Clinical Investigation and Reports

Resuscitation Preferences Among Patients With Severe Congestive Heart Failure

Results From the SUPPORT Project

Harlan M. Krumholz, MD; Russell S. Phillips, MD; Mary Beth Hamel, MD, MPH; Joan M. Teno, MD; Paul Bellamy, MD; Steven K. Broste, MS; Robert M. Califf, MD; Humberto Vidaillet, MD; Roger B. Davis, ScD; Lawrence H. Muhlbaier, PhD; Alfred F. Connors, Jr, MD; Joanne Lynn, MD, MA; Lee Goldman, MD, MPH; ; for the SUPPORT Investigators

From the Section of Cardiovascular Medicine, Department of Medicine and the Section of Chronic Disease Epidemiology, Department of Epidemiology and Public Health, Yale School of Medicine and the Yale-New Haven Hospital Center for Outcomes Research and Evaluation, New Haven, Conn (H.M.K.); the Division of General Medicine and Primary Care, Beth Israel Hospital, Boston, Mass (R.S.P., M.B.H., R.B.D.); the Center for Gerontology and Health Care Research, Brown University, Providence, RI (J.M.T.); the UCLA School of Medicine, UCLA Medical Center, Los Angeles, Calif (P.B.); the Marshfield Medical Research Foundation/Marshfield Clinic, Marshfield, Wis (S.K.B., H.V.); the Duke University Medical Center, Durham, NC (R.M.C., L.H.M.); Case Western Reserve University, MetroHealth Medical Center, Cleveland, Ohio (A.F.C.); George Washington University Medical Center, Washington, DC (J.L.); and the Department of Medicine, University of California, San Francisco, Calif (L.G.).

Correspondence to Harlan M. Krumholz, MD, Yale School of Medicine, 333 Cedar St, PO Box 208025, New Haven, CT 06520-8025. E-mail harlan.krumholz{at}yale.edu

Background—We sought to describe the resuscitation preferences of patients hospitalized with an exacerbation of severe congestive heart failure, perceptions of those preferences by their physicians, and the stability of the preferences.

Methods and Results—Of 936 patients in this study, 215 (23%) explicitly stated that they did not want to be resuscitated.
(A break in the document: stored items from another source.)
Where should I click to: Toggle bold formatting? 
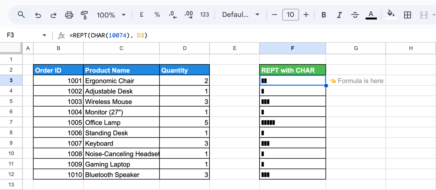tap(324, 15)
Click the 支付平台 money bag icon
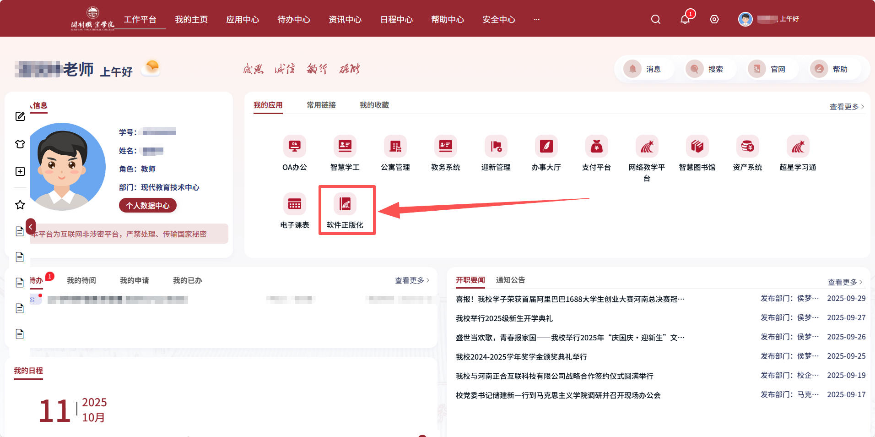The width and height of the screenshot is (875, 437). pyautogui.click(x=596, y=147)
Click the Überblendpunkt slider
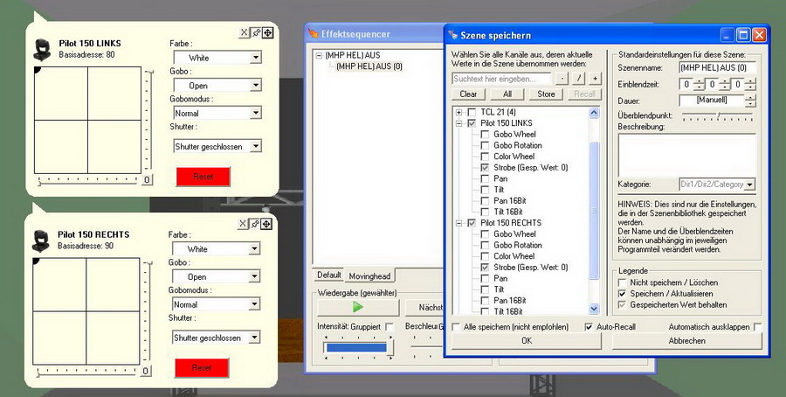 pyautogui.click(x=718, y=115)
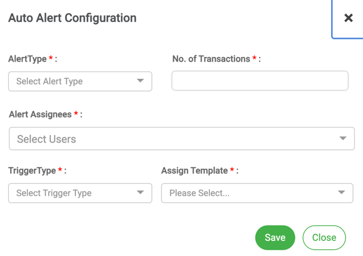Open the Select Alert Type dropdown

point(80,81)
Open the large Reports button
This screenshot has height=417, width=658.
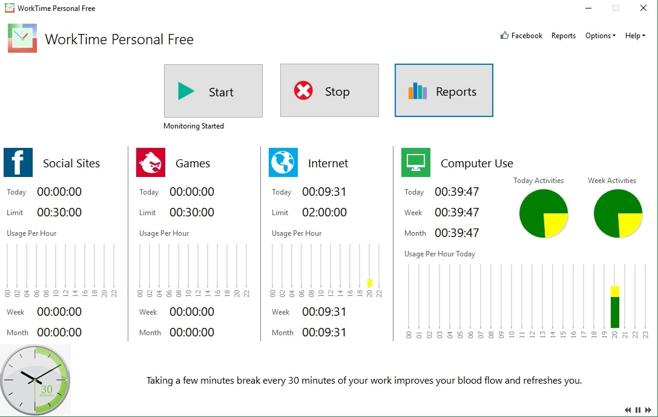444,91
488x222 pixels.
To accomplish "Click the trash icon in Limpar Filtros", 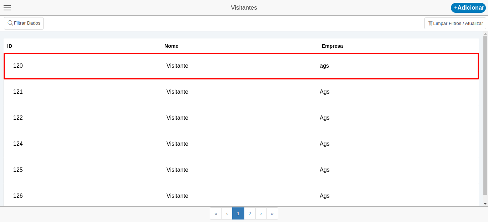I will pyautogui.click(x=430, y=24).
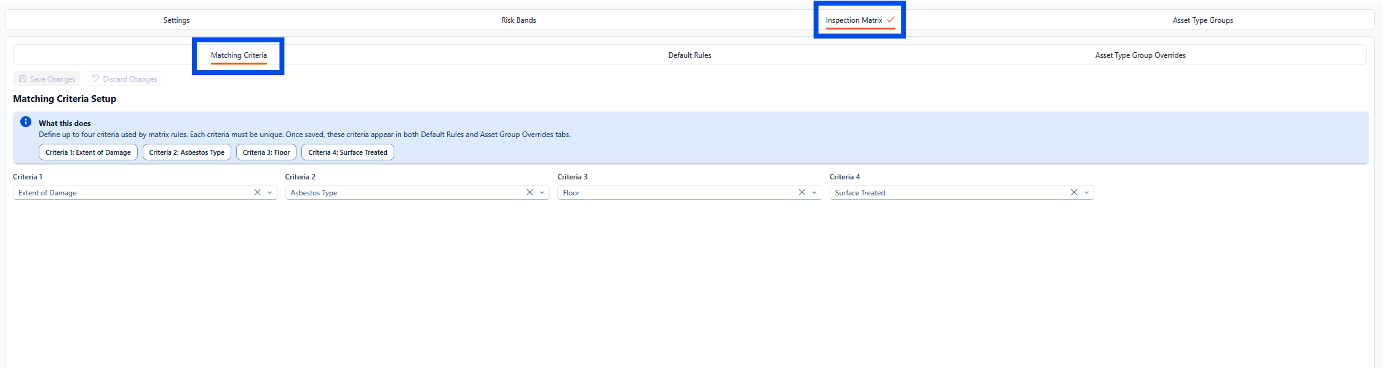Click inside the Asbestos Type field
This screenshot has width=1382, height=368.
click(400, 193)
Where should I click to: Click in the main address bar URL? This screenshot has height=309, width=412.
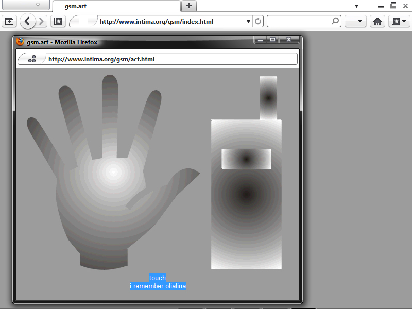tap(160, 22)
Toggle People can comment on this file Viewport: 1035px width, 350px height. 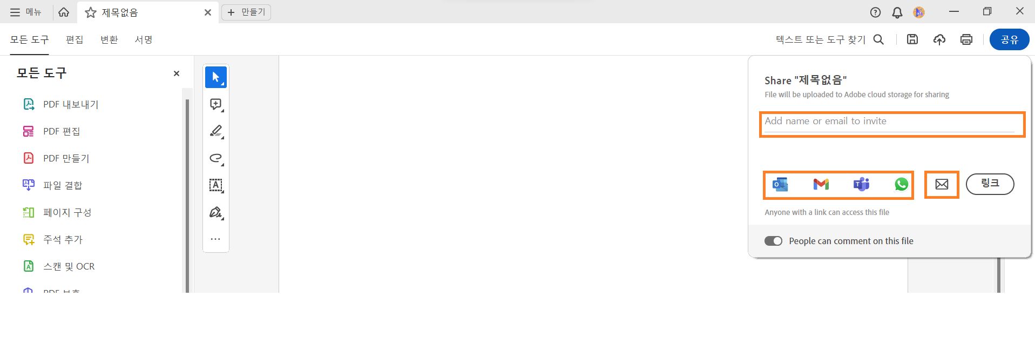pos(773,241)
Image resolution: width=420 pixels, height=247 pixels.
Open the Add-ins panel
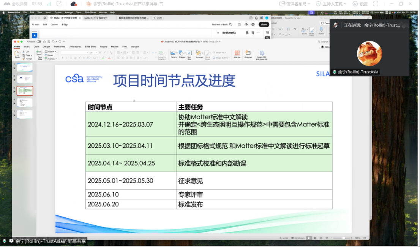click(x=237, y=54)
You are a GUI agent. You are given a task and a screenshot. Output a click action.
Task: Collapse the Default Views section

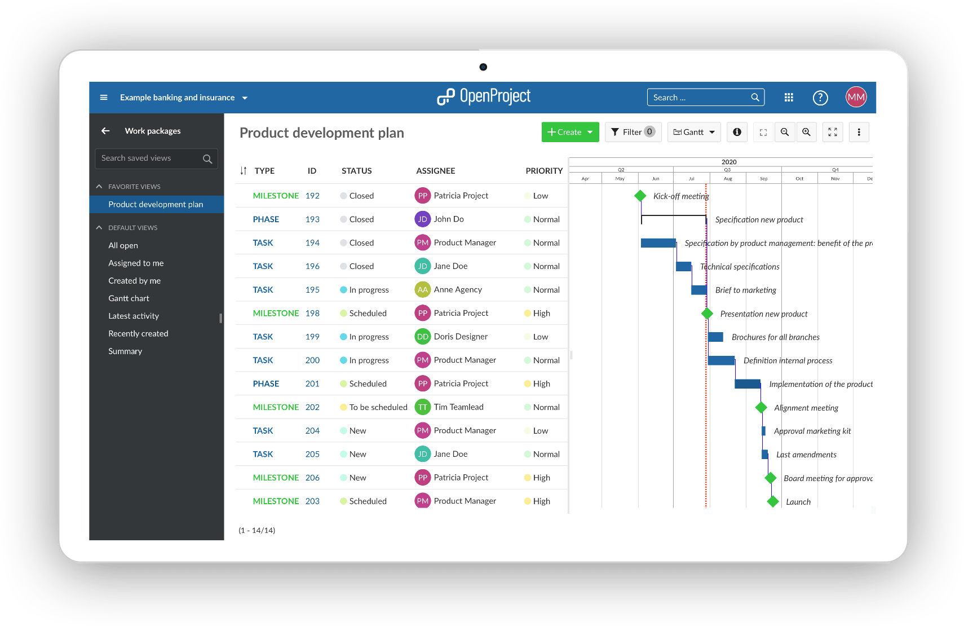click(x=100, y=228)
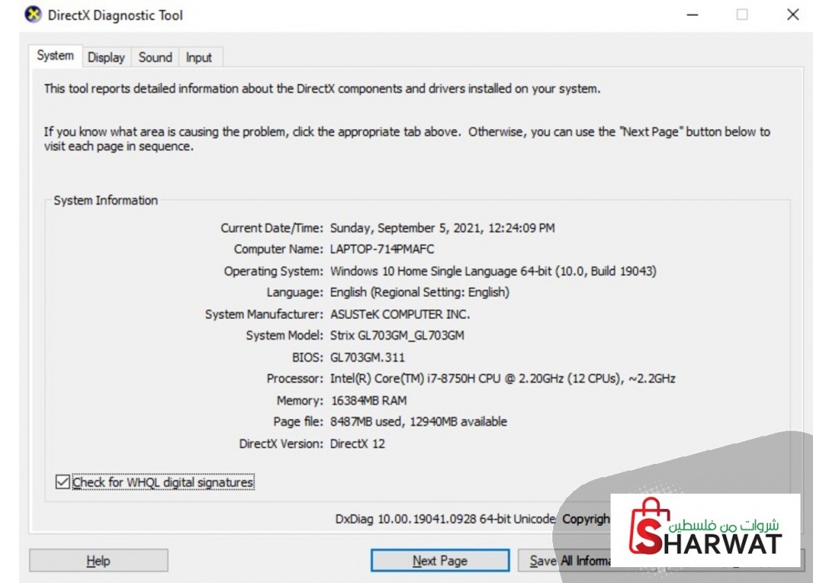
Task: Select the Input tab
Action: (x=198, y=57)
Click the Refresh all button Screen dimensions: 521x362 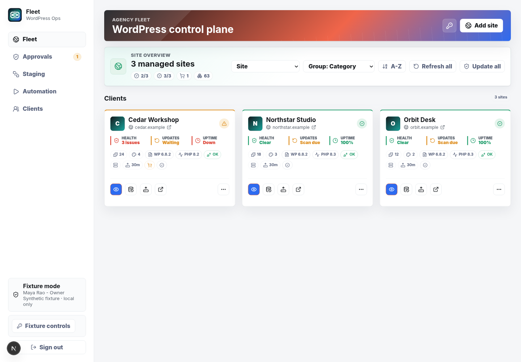[x=433, y=66]
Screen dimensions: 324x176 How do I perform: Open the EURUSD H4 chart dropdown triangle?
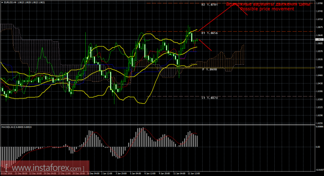pos(2,2)
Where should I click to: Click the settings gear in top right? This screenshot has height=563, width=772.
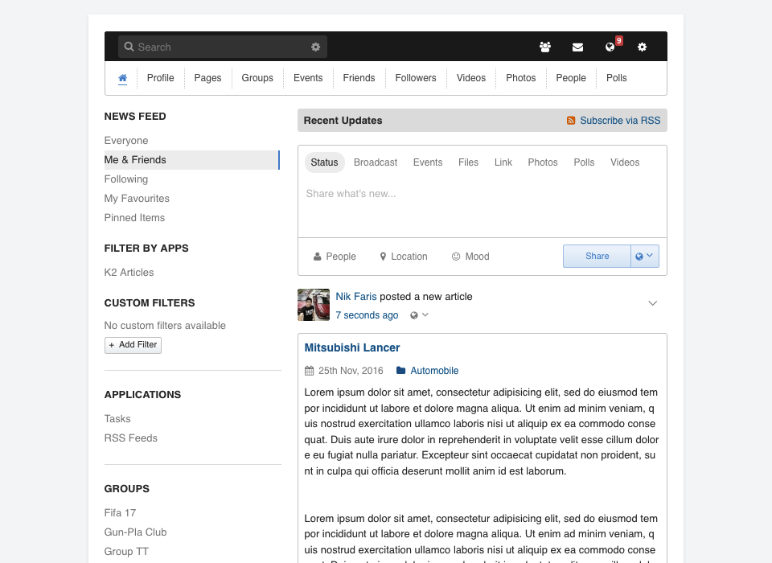tap(642, 47)
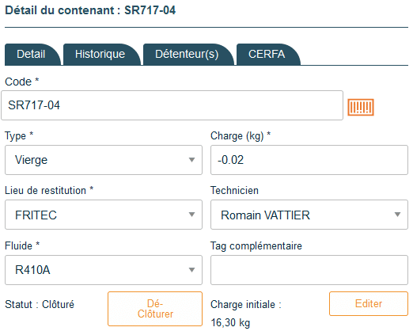Click into the Charge (kg) field
413x331 pixels.
(309, 160)
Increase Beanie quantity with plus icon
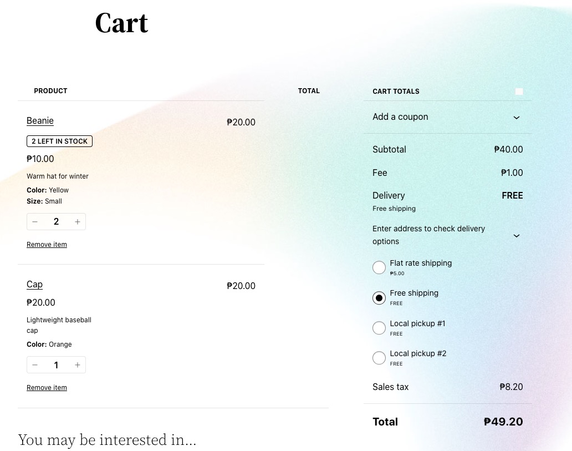 [78, 222]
Significant correlates of not wanting to be resuscitated included older age, perception of a worse prognosis, poorer functional status, and higher income. The physician's perception of the patient's preference disagreed with the patient's actual preference in 24% of the cases overall. Only 25% of the patients reported discussing resuscitation preferences with their physician, but discussion of preferences was not significantly associated with higher agreement between the patient and physician. Of the 600 patients who responded to the resuscitation question again 2 months later, 19% had changed their preferences, including 14% of those who initially wanted resuscitation (69 of 480) and 40% of those who initially did not (48 of 120). The physician's perception of the patient's hospital resuscitation preference was correct for 84% of patients who had a stable preference and 68% of those who did not.

Conclusions—Almost one quarter of patients hospitalized with severe heart failure expressed a preference not to be resuscitated. The physician's perception of the patient's preference was not accurate in about one quarter of the cases, but communication was not associated with greater agreement between the patient and the physician. A substantial proportion of patients who did not want to be resuscitated changed their minds within 2 months of discharge.